THE UNARMED PROPHET: Savonarola in Florence

By

Pub Date: Nov. 23rd, 1987
Publisher: McGraw-Hill

Returning to the period of her well-received Lucrezia Borgia biography (1978), Erlanger here succeeds again with a carefully researched, riveting account of Girolamo Savonarola, the legendary 15th-century Dominican friar who for a brief period controlled the political destiny of Renaissance Florence. Erlanger examines the career of this quiet, unattractive friar who entered the Dominican order at age 38 to become an early, aggressive champion of Church reform--and a serious threat to Pope Alexander VI's hegemony over the Italian states. Although Savonarola initially admitted to being a poor public speaker, his abilities as a preacher improved in direct proportion to his conviction that he spoke with the authority of God; his knack for predicting disaster and his success in persuading King Charles of France not to sack Florence led many to believe that the friar was indeed a prophet.

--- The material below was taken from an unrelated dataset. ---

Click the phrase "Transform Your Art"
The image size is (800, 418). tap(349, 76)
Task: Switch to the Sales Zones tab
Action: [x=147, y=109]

But while worldly intrusions into Alexander's office provided ample fodder for Savonarola's veiled barbs aimed at Rome, Alexander was far less concerned with criticism of his personal life than with Savonarola's insistence that Florence side with King Charles, whom Savonarola regarded as the ""scourge of God,"" rather than sign on with the alliance of Italian states headed up by Alexander. Savonarola wasn't the only one who could work a crowd, however. After building a loyal following to a feverish pitch, he suffered a series of setbacks that turned the tide of public approval against him--and fast maneuvering on the part of his enemies helped see him excommunicated, tortured, and finally executed with two followers in a grim echo of the crucifixion. Machiavelli considered Savonarola, like Moses, one of history's ""unarmed prophets,"" doomed by the realities of political process; Luther regarded the friar as a precursor and martyr of the Reformation; and long after his death, a Savonarola cult survived in France. Erlanger's more prosaic but nonetheless provocative view of Savonarola as a powerfully deluded individual makes for some very absorbing reading.